*** Opening SUPPLIED ENTRIES ***

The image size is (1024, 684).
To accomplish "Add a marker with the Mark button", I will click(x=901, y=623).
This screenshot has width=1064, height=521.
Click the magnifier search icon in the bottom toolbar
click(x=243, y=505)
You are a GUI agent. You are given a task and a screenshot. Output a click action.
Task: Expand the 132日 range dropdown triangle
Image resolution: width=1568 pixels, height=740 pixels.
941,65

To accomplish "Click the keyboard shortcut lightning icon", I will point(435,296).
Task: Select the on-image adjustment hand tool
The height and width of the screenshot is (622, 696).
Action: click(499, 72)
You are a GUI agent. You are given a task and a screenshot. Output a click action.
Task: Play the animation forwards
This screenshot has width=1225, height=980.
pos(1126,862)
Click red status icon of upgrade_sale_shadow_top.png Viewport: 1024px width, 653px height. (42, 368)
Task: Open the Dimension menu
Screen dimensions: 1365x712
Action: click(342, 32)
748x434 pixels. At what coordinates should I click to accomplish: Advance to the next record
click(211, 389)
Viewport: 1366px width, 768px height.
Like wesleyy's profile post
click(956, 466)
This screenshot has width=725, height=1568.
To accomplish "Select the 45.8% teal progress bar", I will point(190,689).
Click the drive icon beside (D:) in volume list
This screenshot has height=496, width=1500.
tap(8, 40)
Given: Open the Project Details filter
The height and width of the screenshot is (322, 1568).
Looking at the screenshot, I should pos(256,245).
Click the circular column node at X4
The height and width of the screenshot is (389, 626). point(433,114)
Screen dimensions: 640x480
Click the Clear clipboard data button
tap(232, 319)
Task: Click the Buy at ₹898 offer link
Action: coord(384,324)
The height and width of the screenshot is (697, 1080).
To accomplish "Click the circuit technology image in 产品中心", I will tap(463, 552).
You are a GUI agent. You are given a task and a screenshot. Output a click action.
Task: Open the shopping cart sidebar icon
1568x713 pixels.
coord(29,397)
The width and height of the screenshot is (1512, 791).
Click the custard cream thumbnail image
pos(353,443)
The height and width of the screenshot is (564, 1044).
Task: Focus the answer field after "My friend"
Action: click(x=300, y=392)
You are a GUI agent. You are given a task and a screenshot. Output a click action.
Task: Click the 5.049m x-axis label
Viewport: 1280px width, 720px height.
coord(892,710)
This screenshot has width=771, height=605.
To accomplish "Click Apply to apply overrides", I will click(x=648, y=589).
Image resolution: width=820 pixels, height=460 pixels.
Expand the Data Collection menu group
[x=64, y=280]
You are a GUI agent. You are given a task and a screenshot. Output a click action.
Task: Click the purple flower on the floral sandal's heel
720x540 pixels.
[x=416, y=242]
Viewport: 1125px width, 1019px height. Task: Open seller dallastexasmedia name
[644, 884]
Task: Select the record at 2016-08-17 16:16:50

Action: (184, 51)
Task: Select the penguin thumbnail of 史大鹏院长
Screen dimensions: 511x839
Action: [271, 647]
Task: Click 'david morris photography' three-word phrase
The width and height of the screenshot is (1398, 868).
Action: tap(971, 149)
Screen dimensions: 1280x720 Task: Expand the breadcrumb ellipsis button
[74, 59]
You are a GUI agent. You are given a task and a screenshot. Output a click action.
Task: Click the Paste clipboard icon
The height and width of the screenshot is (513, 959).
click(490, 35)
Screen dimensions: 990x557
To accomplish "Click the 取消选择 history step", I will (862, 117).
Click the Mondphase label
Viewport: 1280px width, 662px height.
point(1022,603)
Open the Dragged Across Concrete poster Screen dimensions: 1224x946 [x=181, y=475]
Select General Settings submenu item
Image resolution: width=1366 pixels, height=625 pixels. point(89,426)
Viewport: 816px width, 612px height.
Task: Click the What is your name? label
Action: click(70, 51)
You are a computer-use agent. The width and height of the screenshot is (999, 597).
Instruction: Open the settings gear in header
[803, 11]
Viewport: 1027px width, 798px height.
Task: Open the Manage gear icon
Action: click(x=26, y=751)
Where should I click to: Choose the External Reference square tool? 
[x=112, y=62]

*** Closing SUPPLIED ENTRIES ***

EXERCISE DESCRIPTION
Copy out the records above without altering anything.

ANSWER FOR THE TASK
The image size is (1024, 684).
To accomplish "Add a marker with the Mark button", I will click(x=901, y=623).
This screenshot has width=1064, height=521.
Click the magnifier search icon in the bottom toolbar
click(x=243, y=505)
You are a GUI agent. You are given a task and a screenshot. Output a click action.
Task: Expand the 132日 range dropdown triangle
Image resolution: width=1568 pixels, height=740 pixels.
941,65

To accomplish "Click the keyboard shortcut lightning icon", I will point(435,296).
Task: Select the on-image adjustment hand tool
The height and width of the screenshot is (622, 696).
Action: click(499, 72)
You are a GUI agent. You are given a task and a screenshot. Output a click action.
Task: Play the animation forwards
This screenshot has width=1225, height=980.
pos(1126,862)
Click red status icon of upgrade_sale_shadow_top.png Viewport: 1024px width, 653px height. (42, 368)
Task: Open the Dimension menu
Screen dimensions: 1365x712
Action: click(342, 32)
748x434 pixels. At what coordinates should I click to accomplish: Advance to the next record
click(211, 389)
Viewport: 1366px width, 768px height.
Like wesleyy's profile post
click(956, 466)
This screenshot has width=725, height=1568.
To accomplish "Select the 45.8% teal progress bar", I will point(190,689).
Click the drive icon beside (D:) in volume list
This screenshot has height=496, width=1500.
tap(8, 40)
Given: Open the Project Details filter
The height and width of the screenshot is (322, 1568).
Looking at the screenshot, I should pos(256,245).
Click the circular column node at X4
The height and width of the screenshot is (389, 626). point(433,114)
Screen dimensions: 640x480
Click the Clear clipboard data button
tap(232, 319)
Task: Click the Buy at ₹898 offer link
Action: coord(384,324)
The height and width of the screenshot is (697, 1080).
To accomplish "Click the circuit technology image in 产品中心", I will tap(463, 552).
You are a GUI agent. You are given a task and a screenshot. Output a click action.
Task: Open the shopping cart sidebar icon
1568x713 pixels.
coord(29,397)
The width and height of the screenshot is (1512, 791).
Click the custard cream thumbnail image
pos(353,443)
The height and width of the screenshot is (564, 1044).
Task: Focus the answer field after "My friend"
Action: click(x=300, y=392)
You are a GUI agent. You are given a task and a screenshot. Output a click action.
Task: Click the 5.049m x-axis label
Viewport: 1280px width, 720px height.
coord(892,710)
This screenshot has width=771, height=605.
To accomplish "Click Apply to apply overrides", I will click(x=648, y=589).
Image resolution: width=820 pixels, height=460 pixels.
Expand the Data Collection menu group
[x=64, y=280]
You are a GUI agent. You are given a task and a screenshot. Output a click action.
Task: Click the purple flower on the floral sandal's heel
720x540 pixels.
[x=416, y=242]
Viewport: 1125px width, 1019px height. Task: Open seller dallastexasmedia name
[644, 884]
Task: Select the record at 2016-08-17 16:16:50

Action: (184, 51)
Task: Select the penguin thumbnail of 史大鹏院长
Screen dimensions: 511x839
Action: [271, 647]
Task: Click 'david morris photography' three-word phrase
The width and height of the screenshot is (1398, 868).
Action: tap(971, 149)
Screen dimensions: 1280x720 Task: Expand the breadcrumb ellipsis button
[74, 59]
You are a GUI agent. You are given a task and a screenshot. Output a click action.
Task: Click the Paste clipboard icon
The height and width of the screenshot is (513, 959).
click(490, 35)
Screen dimensions: 990x557
To accomplish "Click the 取消选择 history step", I will (862, 117).
Click the Mondphase label
Viewport: 1280px width, 662px height.
point(1022,603)
Open the Dragged Across Concrete poster Screen dimensions: 1224x946 [x=181, y=475]
Select General Settings submenu item
Image resolution: width=1366 pixels, height=625 pixels. point(89,426)
Viewport: 816px width, 612px height.
Task: Click the What is your name? label
Action: click(70, 51)
You are a computer-use agent. The width and height of the screenshot is (999, 597).
Instruction: Open the settings gear in header
[803, 11]
Viewport: 1027px width, 798px height.
Task: Open the Manage gear icon
Action: click(x=26, y=751)
Where should I click to: Choose the External Reference square tool? 
[x=112, y=62]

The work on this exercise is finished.